Sometimes I think my bipolarity mirrors the environment – patterns of mood and migration, but random acts and intensity too.

And I feel a kind of vertigo: My view is magnified, but also seen in panorama. A crisis of ecology and my own uneasy conscience.

And I think in annoyingly binary ways; that what I write is okay or chicken poop.

As I grab the old splintery shovel with a death grip and drag it to my tasks. And I caress a newborn rabbit’s tiny ears, the mother torn open and abandoned by the neighbor’s cat.

Day by day, I count off nature’s struggles with my own. And I experience her joy.

Writing has the ability to feel like empowerment and impotence, even in the same paragraph.

Still I know that this is my task – to notice things, to reflect. To sometimes do nothing but stare into the hole while someone else covers up what I don’t want to look at.

To be alert to the flash of cerulean feathers at the nest box.

To hold the question of why an ancient beetle lies in wait to crawl out of the soil only once every 15 years.

To know that most questions never get answers.

Still I try.

To understand these things in the dirt, things dug up and things buried – the necessary, the injured, the bountiful and the simply unlucky.

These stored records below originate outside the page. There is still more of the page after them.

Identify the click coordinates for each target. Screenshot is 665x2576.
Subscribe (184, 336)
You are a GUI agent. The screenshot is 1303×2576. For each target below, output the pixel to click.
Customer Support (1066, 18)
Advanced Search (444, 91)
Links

The rich mineral, the insect, the rodent, the perfect pale green egg, the sweet lavender honey, all of the living and all of the dead.

I buried the rat this morning.

Well I discovered it, really.

Dead.

I could only glance at the soft brown bloated belly and yellowed teeth

a rictus of agony,

tiny fisted paws raised to curse me.

The wooden handle of the rusty shovel left a splinter in my hand

as I tipped the metal blade underneath the bush,

letting the small body slip into the shade.

it was heavy but the rat was not.

And then I imagined the dark hole that you would dig later tonight

I wouldn’t look down, but

I would sift the loose soil across the mound with the flat of my hand

and slide it towards yours,

careful not to let the dirt touch the stinging sliver in my palm.